- Tasks to perform -
**A)** Answer these questions from the email header about the xsk_dma_ops patch:
(i) To whom is the message addressed on the "To:" line?
(ii) What is the subject line?
(iii) What date and time does the message carry?
**B)** Please pick up the email header about the xsk_dma_ops patch and continue it from where it stops.

- Selected text -
-=-=-

From: Alexander Lobakin <aleksander.lobakin@intel.com>
To: Christoph Hellwig <hch@infradead.org>
Cc: "Jakub Kicinski" <kuba@kernel.org>,
"Xuan Zhuo" <xuanzhuo@linux.alibaba.com>,
netdev@vger.kernel.org, "Björn Töpel" <bjorn@kernel.org>,
"Magnus Karlsson" <magnus.karlsson@intel.com>,
"Maciej Fijalkowski" <maciej.fijalkowski@intel.com>,
"Jonathan Lemon" <jonathan.lemon@gmail.com>,
"David S. Miller" <davem@davemloft.net>,
"Eric Dumazet" <edumazet@google.com>,
"Paolo Abeni" <pabeni@redhat.com>,
"Alexei Starovoitov" <ast@kernel.org>,
"Daniel Borkmann" <daniel@iogearbox.net>,
"Jesper Dangaard Brouer" <hawk@kernel.org>,
"John Fastabend" <john.fastabend@gmail.com>,
bpf@vger.kernel.org, virtualization@lists.linux-foundation.org,
"Michael S. Tsirkin" <mst@redhat.com>,
"Guenter Roeck" <linux@roeck-us.net>,
"Gerd Hoffmann" <kraxel@redhat.com>,
"Jason Wang" <jasowang@redhat.com>,
"Greg Kroah-Hartman" <gregkh@linuxfoundation.org>,
"Jens Axboe" <axboe@kernel.dk>,
"Linus Torvalds" <torvalds@linux-foundation.org>
Subject: Re: [PATCH net-next] xsk: introduce xsk_dma_ops
Date: Thu, 20 Apr 2023 15:59:39 +0200 [thread overview]
Message-ID: <ff3d588e-10ac-36dd-06af-d55a79424ede@intel.com> (raw)

-=-=-

- Extracted information -
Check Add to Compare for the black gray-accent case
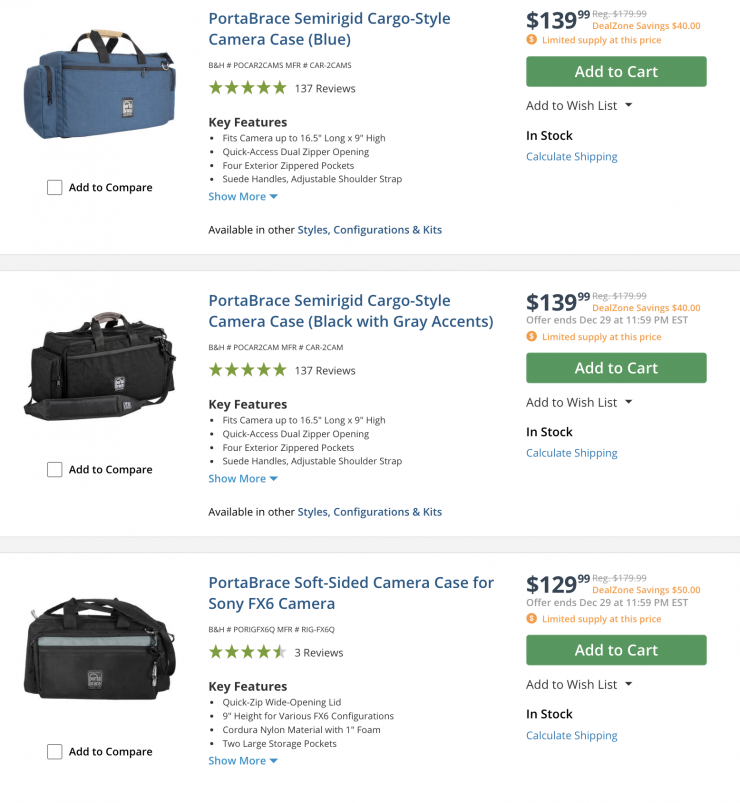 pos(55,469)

-=-=-

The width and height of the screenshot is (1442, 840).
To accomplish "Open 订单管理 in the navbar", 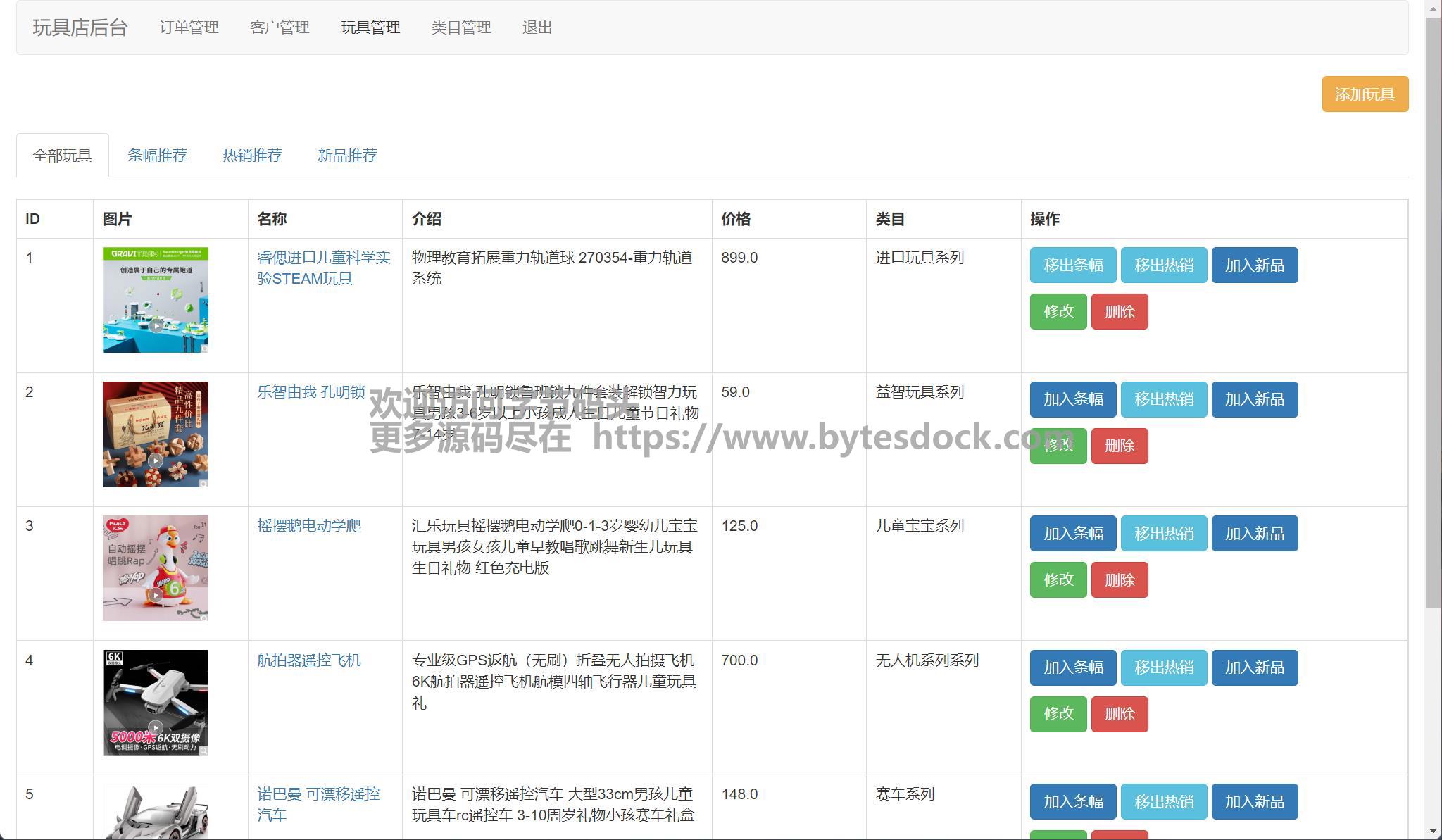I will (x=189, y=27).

-=-=-

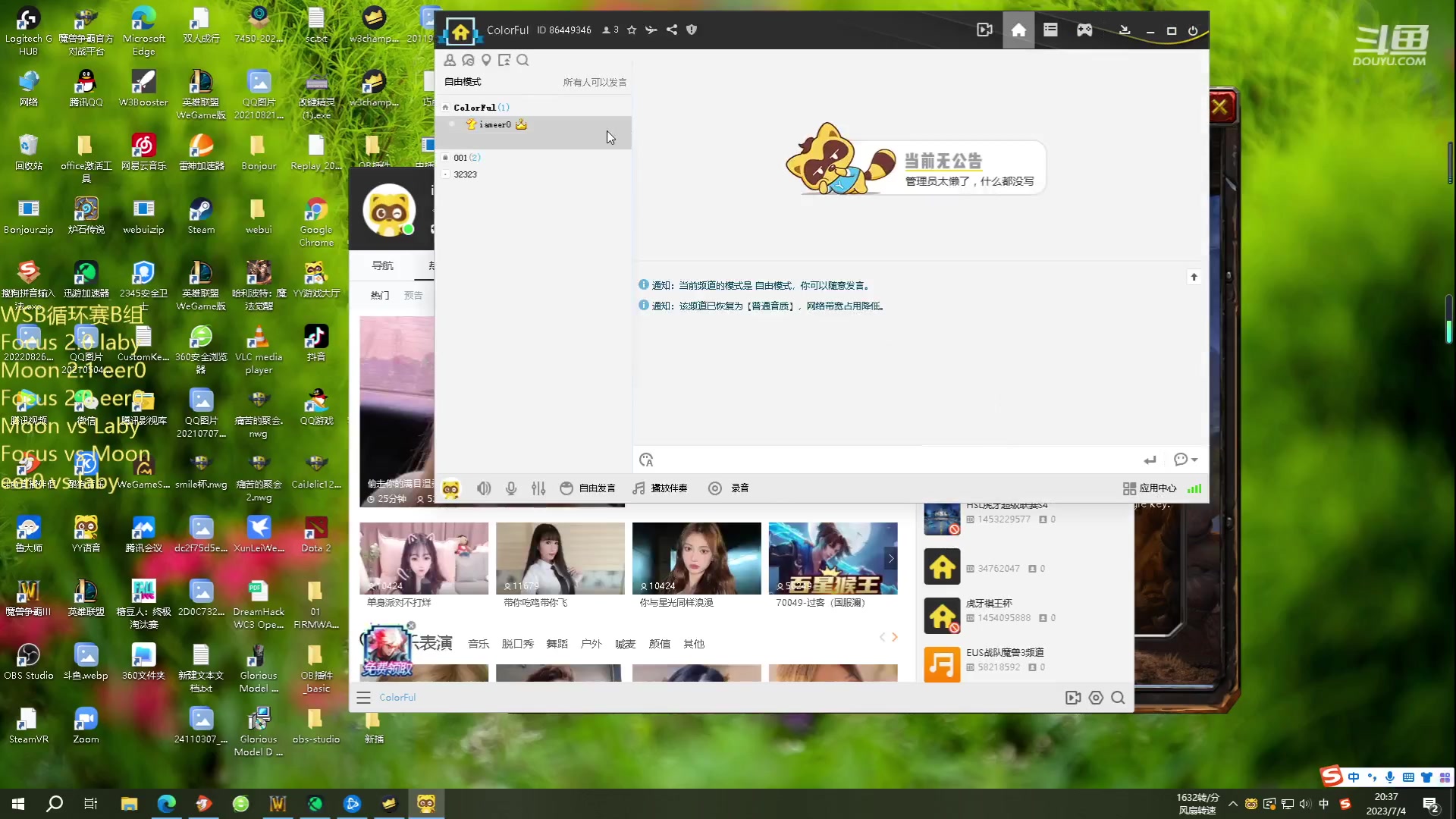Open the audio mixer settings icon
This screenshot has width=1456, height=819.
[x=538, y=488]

-=-=-

- Answer list -
**A)**
(i) Christoph Hellwig <hch@infradead.org>
(ii) Re: [PATCH net-next] xsk: introduce xsk_dma_ops
(iii) Thu, 20 Apr 2023 15:59:39 +0200

**B)**
In-Reply-To: <ZEDYt/EQJk39dTuK@infradead.org>
From: Christoph Hellwig <hch@infradead.org>
Date: Wed, 19 Apr 2023 23:16:23 -0700
> On Wed, Apr 19, 2023 at 03:14:48PM +0200, Alexander Lobakin wrote:
>>>>> dma addresses and thus dma mappings are completely driver specific.
>>>>> Upper layers have no business looking at them.
>>
>> Here it's not an "upper layer". XSk core doesn't look at them or pass
>> them between several drivers.
>
> Same for upper layers :) The just do abstract operations that can sit
> on top of a variety of drivers.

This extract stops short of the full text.